____ Data provided
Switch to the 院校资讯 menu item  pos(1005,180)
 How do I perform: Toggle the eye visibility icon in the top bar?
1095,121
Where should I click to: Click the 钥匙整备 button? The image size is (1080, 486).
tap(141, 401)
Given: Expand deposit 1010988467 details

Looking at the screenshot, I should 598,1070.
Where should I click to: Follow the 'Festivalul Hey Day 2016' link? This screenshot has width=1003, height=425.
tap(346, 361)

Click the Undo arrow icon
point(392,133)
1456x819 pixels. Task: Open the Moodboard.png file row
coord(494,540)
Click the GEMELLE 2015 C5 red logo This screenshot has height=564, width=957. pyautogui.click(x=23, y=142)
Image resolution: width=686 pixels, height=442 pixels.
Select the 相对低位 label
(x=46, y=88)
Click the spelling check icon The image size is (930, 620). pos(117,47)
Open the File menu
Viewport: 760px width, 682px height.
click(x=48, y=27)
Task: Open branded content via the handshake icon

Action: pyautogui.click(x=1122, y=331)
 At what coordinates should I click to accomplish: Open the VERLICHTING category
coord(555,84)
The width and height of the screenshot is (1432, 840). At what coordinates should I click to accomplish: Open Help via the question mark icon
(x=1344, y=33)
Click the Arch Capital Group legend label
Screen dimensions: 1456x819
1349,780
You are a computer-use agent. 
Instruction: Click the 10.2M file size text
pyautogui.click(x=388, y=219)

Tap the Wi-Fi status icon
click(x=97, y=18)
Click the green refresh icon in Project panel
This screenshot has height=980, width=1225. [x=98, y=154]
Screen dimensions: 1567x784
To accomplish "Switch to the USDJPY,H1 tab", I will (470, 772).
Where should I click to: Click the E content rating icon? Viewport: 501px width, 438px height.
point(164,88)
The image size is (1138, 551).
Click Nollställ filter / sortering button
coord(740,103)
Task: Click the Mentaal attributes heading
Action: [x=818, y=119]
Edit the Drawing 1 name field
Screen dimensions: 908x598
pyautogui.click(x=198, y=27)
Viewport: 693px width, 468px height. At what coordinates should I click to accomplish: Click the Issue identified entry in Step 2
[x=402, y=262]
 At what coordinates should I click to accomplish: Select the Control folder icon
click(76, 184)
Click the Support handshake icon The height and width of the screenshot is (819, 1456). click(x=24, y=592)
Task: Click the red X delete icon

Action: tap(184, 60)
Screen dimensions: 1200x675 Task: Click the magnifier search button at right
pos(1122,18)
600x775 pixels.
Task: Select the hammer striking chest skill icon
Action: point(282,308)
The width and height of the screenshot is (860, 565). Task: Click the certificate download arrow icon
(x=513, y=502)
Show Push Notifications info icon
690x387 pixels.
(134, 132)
________
Swap every "handshake" in the entries above for "handclasp", and write the entries out again with nothing else changed.

Switch to the 院校资讯 menu item  pos(1005,180)
 How do I perform: Toggle the eye visibility icon in the top bar?
1095,121
Where should I click to: Click the 钥匙整备 button? The image size is (1080, 486).
tap(141, 401)
Given: Expand deposit 1010988467 details

Looking at the screenshot, I should 598,1070.
Where should I click to: Follow the 'Festivalul Hey Day 2016' link? This screenshot has width=1003, height=425.
tap(346, 361)

Click the Undo arrow icon
point(392,133)
1456x819 pixels. Task: Open the Moodboard.png file row
coord(494,540)
Click the GEMELLE 2015 C5 red logo This screenshot has height=564, width=957. pyautogui.click(x=23, y=142)
Image resolution: width=686 pixels, height=442 pixels.
Select the 相对低位 label
(x=46, y=88)
Click the spelling check icon The image size is (930, 620). pos(117,47)
Open the File menu
Viewport: 760px width, 682px height.
click(x=48, y=27)
Task: Open branded content via the handclasp icon

Action: pyautogui.click(x=1122, y=331)
 At what coordinates should I click to accomplish: Open the VERLICHTING category
coord(555,84)
The width and height of the screenshot is (1432, 840). At what coordinates should I click to accomplish: Open Help via the question mark icon
(x=1344, y=33)
Click the Arch Capital Group legend label
Screen dimensions: 1456x819
1349,780
You are a computer-use agent. 
Instruction: Click the 10.2M file size text
pyautogui.click(x=388, y=219)

Tap the Wi-Fi status icon
click(x=97, y=18)
Click the green refresh icon in Project panel
This screenshot has height=980, width=1225. [x=98, y=154]
Screen dimensions: 1567x784
To accomplish "Switch to the USDJPY,H1 tab", I will (470, 772).
Where should I click to: Click the E content rating icon? Viewport: 501px width, 438px height.
point(164,88)
The image size is (1138, 551).
Click Nollställ filter / sortering button
coord(740,103)
Task: Click the Mentaal attributes heading
Action: [x=818, y=119]
Edit the Drawing 1 name field
Screen dimensions: 908x598
pyautogui.click(x=198, y=27)
Viewport: 693px width, 468px height. At what coordinates should I click to accomplish: Click the Issue identified entry in Step 2
[x=402, y=262]
 At what coordinates should I click to accomplish: Select the Control folder icon
click(76, 184)
Click the Support handclasp icon The height and width of the screenshot is (819, 1456). click(x=24, y=592)
Task: Click the red X delete icon

Action: tap(184, 60)
Screen dimensions: 1200x675 Task: Click the magnifier search button at right
pos(1122,18)
600x775 pixels.
Task: Select the hammer striking chest skill icon
Action: point(282,308)
The width and height of the screenshot is (860, 565). Task: Click the certificate download arrow icon
(x=513, y=502)
Show Push Notifications info icon
690x387 pixels.
(134, 132)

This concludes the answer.